Вокруг него все становилось тише и тише. Не было слышно ничего, кроме всплеска весел и глухого прибоя волн о клюв гондолы, который круто, черно и на конце на подобие меча вздымался из воды, – и еще было слышно: разговор, шепот, – бормотание гондольера, который говорил что-то про себя, сквозь зубы, невнятно, беззвучно, как бы заглушаемый тяжелой работой своих рук. Ашенбах поднял глаза и с легким изумлением заметил, что лагуна вокруг становится все шире и шире и что лодка стремится навстречу открытому морю. Ему нельзя было, значит, предаваться покою, он должен был узнать, в чем же дело.

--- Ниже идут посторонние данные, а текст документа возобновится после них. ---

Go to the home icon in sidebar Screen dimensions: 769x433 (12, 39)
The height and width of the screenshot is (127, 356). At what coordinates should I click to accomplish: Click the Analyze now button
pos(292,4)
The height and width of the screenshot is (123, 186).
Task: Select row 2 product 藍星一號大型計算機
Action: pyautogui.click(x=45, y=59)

– К пароходной пристани, – сказал он вполоборота к гондольеру. Шепот умолк. Но ответа не последовало.

– К пароходной пристани, – повторил он, совсем обернувшись и взглянув в лицо гондольера, который, стоя позади него на небольшом возвышении, ярко вырисовывался на бледном небе. То был человек с неприятным, грубым лицом, одетый в морской синий костюм, опоясанный желтым шарфом, в бесформенной соломенной шляпе, начинавшей кое-где уже рваться и насаженной с каким-то особенно наглым видом набекрень. Лицо его, белокурые, пышные усы под коротким вздернутым носом говорили о тем, что он не итальянец. Будучи на вид довольно тщедушным, так что его никак нельзя было бы признать с первого взгляда за гондольера, он умело и энергично вел лодку, гребя не только усилиями рук, но и всего тела. Несколько раз он от напряжения разжимал даже губы и обнажал свои белые зубы. Сдвинув рыжеватые брови, он скользнул взглядом по путешественнику и ответил ему уверенным, почти грубым тоном:

– Мы едем в Лидо.

Ашенбах нахмурился.

– Может быть. Но я взял гондолу для того только, чтобы переехать к Св. Марку. Я хочу отправиться пароходиком.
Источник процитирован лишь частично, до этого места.